Why is it important that all stakeholders keep the ethical use of medicines at the forefront? 

The cell and gene therapy industry has an obligation to patients and the public to present what is scientifically and clinically validated. There should be a focus on presenting what we can say we know and what we don’t know. The patient to public voice is exceptionally important to help those who may be uncertain. It provides patients with information about what to look for and helps them understand the kinds of questions they should be asking when it comes to advanced therapies.

What is ‘Industry 4.0’ and how does it differ from the existing paradigm? 

‘Industry 4.0’ covers a number of needed developments. Firstly, the field is looking at new designs for manipulating cells, delivering genes and designing genes to redirect immune cell specificity if desired, and to incorporate the enhancers for cell function. The second aspect is delivery; if there is gene editing, how is that information being delivered to the cell?
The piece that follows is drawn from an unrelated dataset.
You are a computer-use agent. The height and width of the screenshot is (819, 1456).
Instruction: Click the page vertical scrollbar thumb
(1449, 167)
The final point is dissemination. There are CGT approvals in North America, Europe, Australia and Japan, and representatives and members of ISCT from all continents, save Antarctica. However, there is some very exciting science going on in south and central America. I serve on the scientific advisory board of a CAR-T cell company in India, whose patients deserve access to CAR-T therapy too. We must all learn across the sector how to adapt ancillary material collection or expensive therapy manufacture so they’re less expensive to provide to as many patients as possible, and ultimately develop CAR-T therapy and other CGT’s that will be at a much lower cost.

What is the main obstacle to delivering CAR-T therapy at a lower cost? 
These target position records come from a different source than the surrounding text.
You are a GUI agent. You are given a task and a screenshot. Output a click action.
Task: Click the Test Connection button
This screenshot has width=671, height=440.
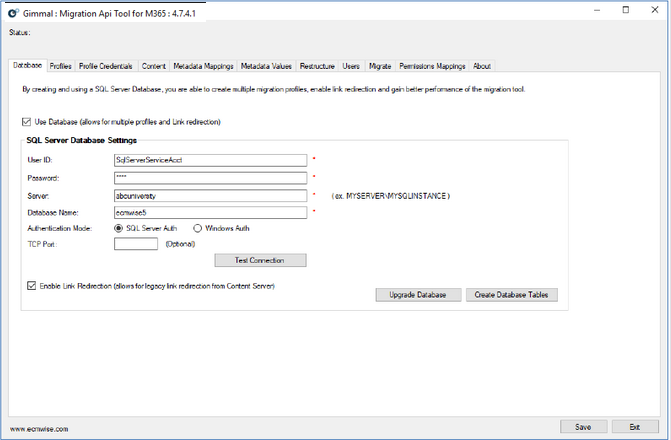point(260,260)
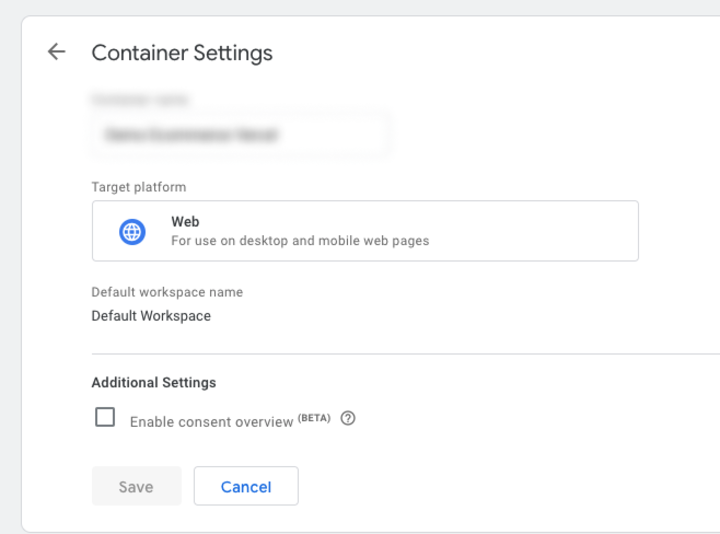Click the Target platform label
The height and width of the screenshot is (534, 720).
click(139, 187)
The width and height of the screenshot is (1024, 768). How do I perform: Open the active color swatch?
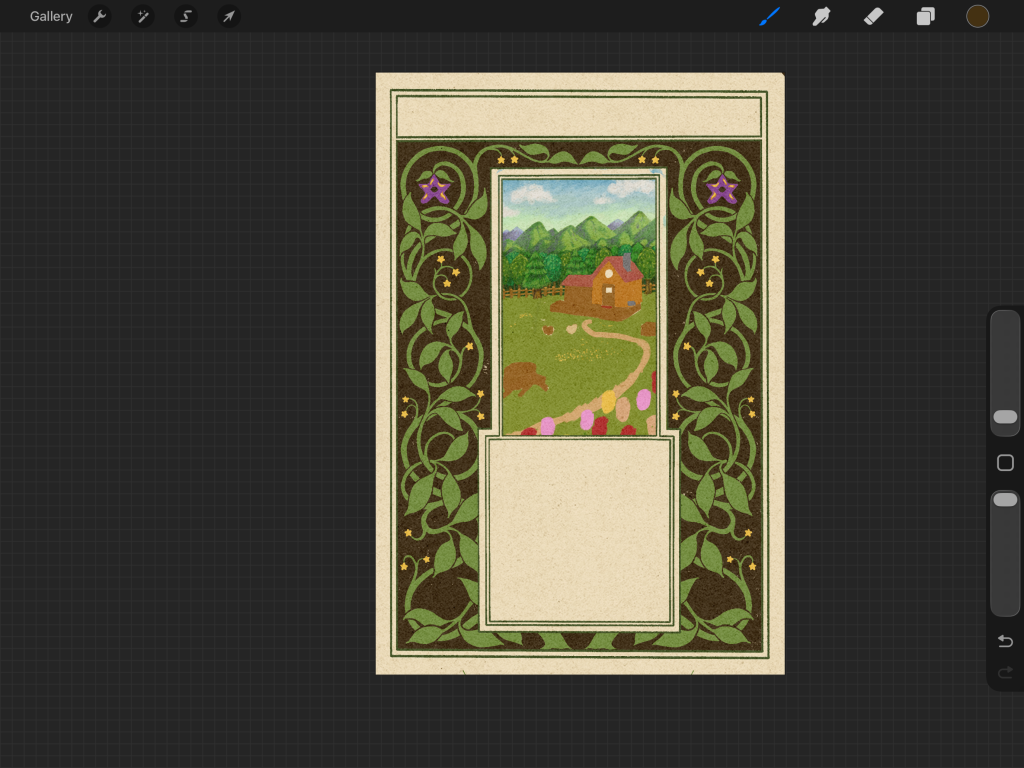[x=977, y=16]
It’s hard to give just one because there are many. I’ve been interested in working towards educating the workforce; because this field is expanding so quickly, there is an urgent need train and educate early stage professionals and to recruit new people from other areas and educate them about the development of these therapies. This has also been a major focus of ISCT during my Presidential tenure. There will be technical obstacles, but I’m confident these can be overcome. It’s exciting to see how many clinical trials there are, but some might question whether duplication is happening. However, there are so many components in the development of these advanced therapies therapy that parallel evaluations to determine the right combination of processes and analytics is required. Another consideration is geography; you must validate not only in Philadelphia, but in Tokyo, in Sydney and in Delhi.

What can we expect from the next ISCT annual meeting? 
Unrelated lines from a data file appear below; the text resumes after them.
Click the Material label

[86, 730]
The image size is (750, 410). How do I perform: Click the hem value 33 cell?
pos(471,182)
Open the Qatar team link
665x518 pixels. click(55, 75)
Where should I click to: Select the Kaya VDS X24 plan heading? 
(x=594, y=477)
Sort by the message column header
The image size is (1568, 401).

I’m certain it will be in person in San Francisco! ISCT has a program that will cover all topics from innovation to clinical application and dissemination and access along the translational pathway. On kickoff day May 4, we will be starting off with a series of roundtable events. These will focus on interactive discussions about particular key and hot topics with the goal of both education and problem solving – providing the venue for all stakeholders to join together to find solutions to key issues. We will then hold a series of plenaries; you can find them all posted now on the ISCT website, along with concurrent sessions, abstracts and sponsors.

Is there anything else you would like to highlight? 

I always close by thanking the patients for enrolling in clinical trials. I think it’s important that we recognize patients who take part in clinical trials because the sector can’t make progress in the development of new medicines without their participation. Patients are our advocates, and it is important for everyone to learn how to communicate with your friends, family and neighbors about things like COVID vaccines or cell and gene therapy. We are in the era of gene therapy and synthetic biology, so we need to get past that fear of uncertainty by enabling everyone to communicate about these complex topics.

 

Disclaimer
The opinions expressed in this interview are those of the interviewee and do not necessarily reflect the views of RegMedNet or Future Science Group.